Figure 7a,d presents that for the comparison between FY-3C RO-derived ICPs and digisonde-derived ones, the correlation of NmF2 was also higher than that of hmF2. Figure 7b,c,e,f shows that with digisonde-derived ICPs as references, the proportion of FY-3C NmF2 values that were of ABs (RBs) with absolute values less than 1$\times {10}^5 \mathrm{el}/{\mathrm{cm}}^3 \left(20\%\right)$ was 73.753% (67.488%), while the proportion of FY-3C hmF2 values that were of ABs (RBs) with absolute values less than 20 km $\left(10\%\right)$ was 66.651% (78.285%). These proportion values were generally lower than the corresponding ones shown in Figure 5 and Figure 6.

The statistical comparison parameters, including CC, MAB, MRB, SDAB, and SDRB, which are presented in Figure 5, Figure 6 and Figure 7 and are summarized in

Table 2. The statistical parameters for the comparisons of ICPs derived by FY-3C RO and other observations.

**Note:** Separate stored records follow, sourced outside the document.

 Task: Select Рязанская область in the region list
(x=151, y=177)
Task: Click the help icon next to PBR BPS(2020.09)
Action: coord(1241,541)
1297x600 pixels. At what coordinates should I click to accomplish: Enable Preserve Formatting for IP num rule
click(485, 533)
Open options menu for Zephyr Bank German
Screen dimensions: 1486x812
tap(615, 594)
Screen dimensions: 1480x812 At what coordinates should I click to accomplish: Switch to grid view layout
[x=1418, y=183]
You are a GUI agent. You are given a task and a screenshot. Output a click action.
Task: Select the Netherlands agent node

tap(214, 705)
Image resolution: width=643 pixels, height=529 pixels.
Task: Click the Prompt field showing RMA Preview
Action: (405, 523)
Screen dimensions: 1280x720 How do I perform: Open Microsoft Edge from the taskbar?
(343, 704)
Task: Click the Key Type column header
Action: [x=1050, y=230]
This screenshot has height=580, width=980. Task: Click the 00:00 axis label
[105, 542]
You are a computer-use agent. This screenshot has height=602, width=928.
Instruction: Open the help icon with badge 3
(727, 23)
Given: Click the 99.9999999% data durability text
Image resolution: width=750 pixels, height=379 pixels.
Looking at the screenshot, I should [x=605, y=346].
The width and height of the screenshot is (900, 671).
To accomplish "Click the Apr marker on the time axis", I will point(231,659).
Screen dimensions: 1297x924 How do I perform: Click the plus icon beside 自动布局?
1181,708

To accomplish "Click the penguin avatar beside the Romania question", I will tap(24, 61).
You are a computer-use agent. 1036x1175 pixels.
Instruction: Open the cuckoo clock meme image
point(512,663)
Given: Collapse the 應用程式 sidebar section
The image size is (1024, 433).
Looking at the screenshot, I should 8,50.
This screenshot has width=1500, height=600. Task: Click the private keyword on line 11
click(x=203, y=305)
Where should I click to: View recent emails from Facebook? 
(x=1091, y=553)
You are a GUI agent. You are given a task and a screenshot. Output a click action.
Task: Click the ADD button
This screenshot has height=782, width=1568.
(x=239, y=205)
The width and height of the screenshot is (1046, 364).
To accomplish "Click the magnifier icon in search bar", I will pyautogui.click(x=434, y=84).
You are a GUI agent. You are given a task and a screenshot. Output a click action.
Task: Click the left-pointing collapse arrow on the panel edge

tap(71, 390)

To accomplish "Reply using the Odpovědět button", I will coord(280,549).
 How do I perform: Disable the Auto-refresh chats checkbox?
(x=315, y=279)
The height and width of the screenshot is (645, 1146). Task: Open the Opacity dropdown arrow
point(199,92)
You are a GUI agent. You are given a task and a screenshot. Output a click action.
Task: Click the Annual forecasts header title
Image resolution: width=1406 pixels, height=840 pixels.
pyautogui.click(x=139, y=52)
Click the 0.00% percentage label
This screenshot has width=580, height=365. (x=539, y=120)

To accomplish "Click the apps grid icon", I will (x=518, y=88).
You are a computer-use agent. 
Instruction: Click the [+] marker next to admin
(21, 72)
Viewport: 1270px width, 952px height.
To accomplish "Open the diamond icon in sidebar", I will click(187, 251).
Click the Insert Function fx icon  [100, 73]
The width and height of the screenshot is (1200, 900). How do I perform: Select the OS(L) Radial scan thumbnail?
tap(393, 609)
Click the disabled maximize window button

Collocation Criteria	FY-3C RO and COSMIC RO		FY-3C RO and Digisonde
	$\left(3°, 5°, 1 \mathbf{h}\right)$	$\left(3°, 5°, 1 \mathbf{h}\right)$ $\mathbf{and} \mathbf{DAOP} \le 20°$	$\left(3°, 5°, 1 \mathbf{h}\right)$
Number of Pairs	2661	935	6576
CC of NmF2	0.952	0.965	0.924
MAB of NmF2 (${10}^5\mathrm{el}/{\mathrm{cm}}^3$)	–0.052	–0.069	0.100
MRB of NmF2 (%)	1.201	0.337	4.102
SDAB of NmF2 (${10}^5\mathrm{el}/{\mathrm{cm}}^3$)	1.265	1.175	1.218
SDRB of NmF2 (%)	20.218	16.515	25.065
CC of hmF2	0.902	0.916	0.832
MAB of hmF2 (km)	–0.687	0.336	2.734
MRB of hmF2 (%)	–0.102	0.217	1.515
SDAB of hmF2 (km)	23.047	22.437	26.931
SDRB of NmF2 (%)	8.172	7.539	9.910

. As shown in this table, there was good agreement between FY-3C RO and other observations (COSMIC RO or digisonde) in the four years. To be specific, the correlations between FY-3C RO-derived ICPs and COSMIC RO-derived (digisonde-derived) ICPs were all higher than 0.92 (0.83). Meanwhile, the correlation of NmF2 was better than that of hmF2 for each of the three comparison schemes. Furthermore, no matter whether the constraint on DAOP was set for the collocation of RO-derived ICPs or not, the CC (MAB, MRB, SAB, SRB) between FY-3C RO-derived ICPs and COSMIC RO-derived ICPs was generally higher (lower) than that between FY-3C RO-derived ICPs and digisonde-derived ICPs. It indicates that compared with the ICPs derived from digisondes, the FY-3C RO-derived ICPs were more consistent with those derived from COSMIC RO. It could be attributed to that the standard Abel inversion method used to retrieve RO EDPs introduced systematic errors in the ICPs from both of the two RO missions, while digisonde-derived ICPs were not affected by this error source. The inconsistency revealed by the comparison of FY-3C-derived ICPs and digisonde-derived ones should be mainly attributed to the possible factors that might affect the quality of FY-3C RO products, among which the error introduced by the assumption of ionospheric symmetry used in the Abel inversion method was unnegligible.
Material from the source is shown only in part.